## WORK INSTRUCTION
Go to the line containing "The height and" in the material below. From there to the end, retype every line exactly and drop the pictures.
---------------
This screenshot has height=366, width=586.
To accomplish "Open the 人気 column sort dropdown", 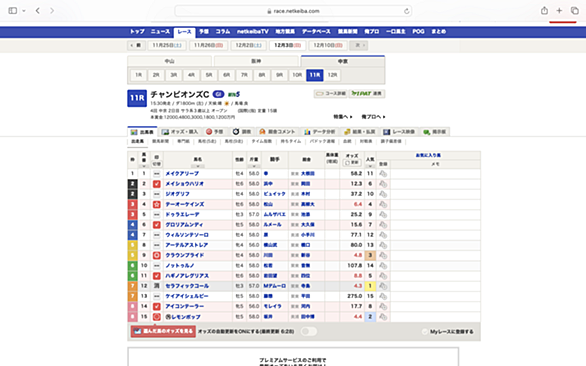I will tap(370, 166).
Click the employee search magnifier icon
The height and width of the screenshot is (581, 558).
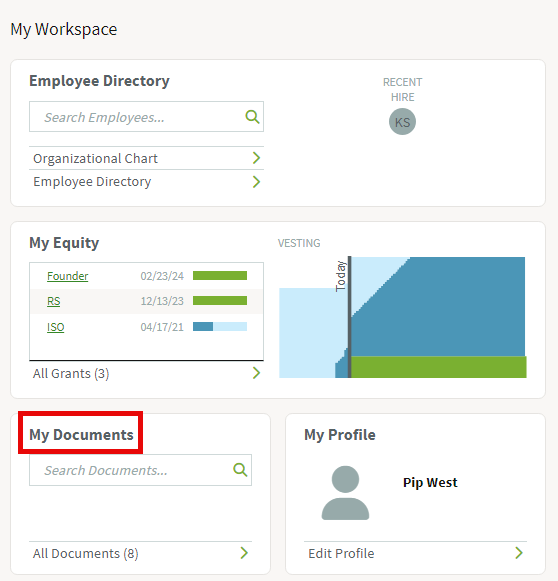[252, 117]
---------------
## ANSWER FOR THIS EXERCISE
The height and width of the screenshot is (581, 558).
[252, 117]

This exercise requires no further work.